_TASK TO CARRY OUT_
Carry on the passage below about autumn and spring waterbird use at Emiquon Preserve, picking up after its final sentence.

Use-days during autumn greatly exceeded those during spring for most species and foraging guilds. On average, total waterbird use during autumn was approximately twice that during spring, but use-days of dabbling ducks, other dabbling ducks, and other waterbirds were more than four times greater in autumn than spring. Spring migration typically advances faster than autumn migration, as most waterbird species move northward quickly following ice-out of aquatic habitats due to life-history strategies (Havera, 1999; Baldassarre & Bolen, 2006). Notably, lesser scaup and lesser snow geese increased their use of Emiquon Preserve during spring consistently across years. Lesser scaup are a species of conservation concern and recent research has indicated declining energy reserves in females and low-quality habitat conditions during spring migration (Afton & Anderson, 2001; Anteau & Afton, 2008, 2009). Although Emiquon Preserve accounted for only 7% of the total diving duck use-days during springs 2012–2014 when INHS aerial survey data were available, redhead (Aythya americana; 19%), ruddy duck (17%), common merganser (Mergus merganser; 31%), common goldeneye (Bucephala clangula; 25%), bufflehead (40%), and hooded merganser (Lophodytes cucullatus; 84%) use-days accounted for more than any other survey location during spring in the IRV, and use by these species was greater than expected compared to wetland availability in the IRV. Emiquon Preserve seems to be an important spring stopover site for several species of diving ducks during spring, but additional research is needed to determine if birds foraging on Emiquon Preserve are acquiring food resources such that they maintain a positive energy balance (Anteau & Afton, 2011).

_SOURCE EXCERPT_
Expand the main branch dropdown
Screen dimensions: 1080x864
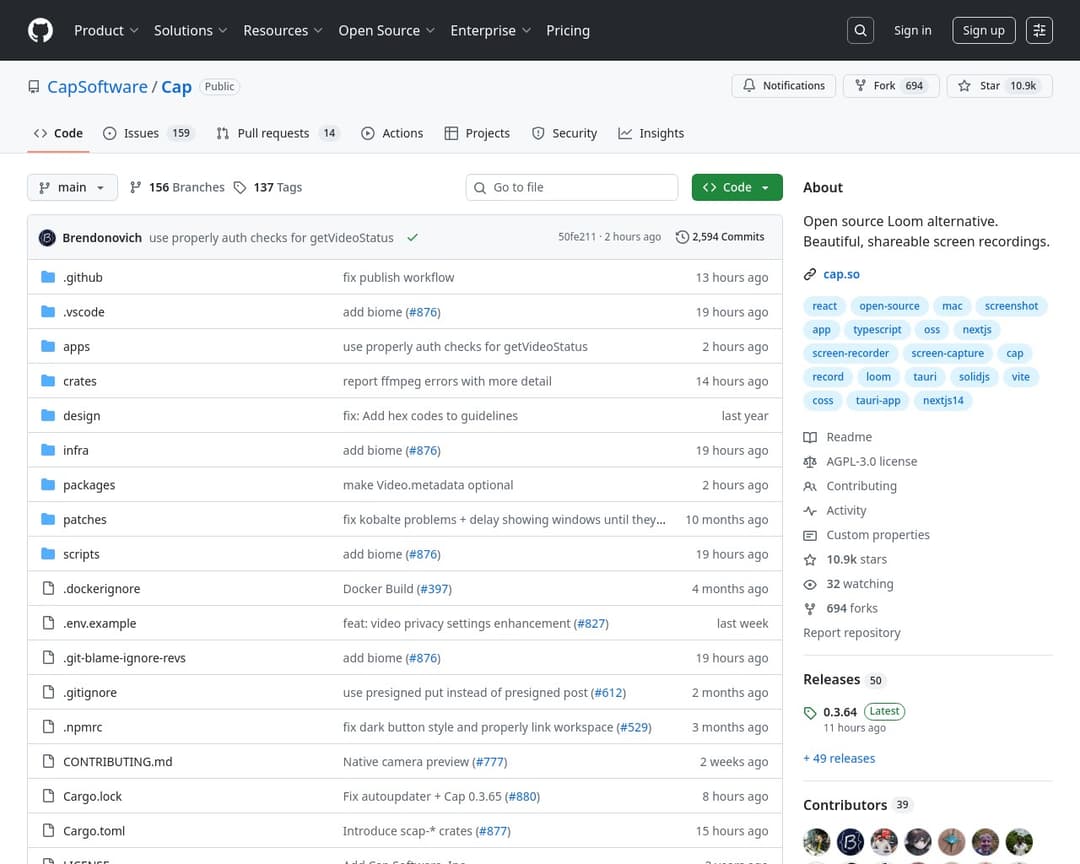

_EXERCISE RESULT_
Although use-days and density of waterbirds during autumn and spring at Emiquon Preserve seem to be suitable indicators of restoration success and site value for waterbirds, behavioral data can reveal more information about the underlying mechanisms driving site use (Johnson, 2007). For instance, foraging rates of migratory birds may predict breeding phenology (Arzel & Elmberg, 2015), food availability (Loegering & Fraser, 1995; Johnson, 2000), and overall habitat quality (Lyons, 2005). Consistent with previous research, behavioral observations revealed dabbling ducks spent most of their time feeding during autumns 2007–2009 (Hine et al., 2013) and springs 2008–2013 (Paulus, 1988). Although we lack food habits data of waterfowl using Emiquon Preserve, aquatic plants, an abundant food source at Emiquon Preserve, are usually characterized by high water and fiber content and lower true metabolizable energy than seeds, tubers, or invertebrates (Dugger et al., 2007; Coluccy et al., 2015). Gadwall diets in Louisiana consisted almost entirely (95%) of aquatic vegetation and algae, and consequently, they spent 80% of their time during the day feeding to meet nutrient requirements (Paulus, 1984). Thus, our observations illustrate the use of Emiquon Preserve as a foraging habitat of ducks during migration periods and future management actions should balance needs of providing quality foraging habitat with other functions (e.g., providing recreation opportunities; Hagy et al., 2016).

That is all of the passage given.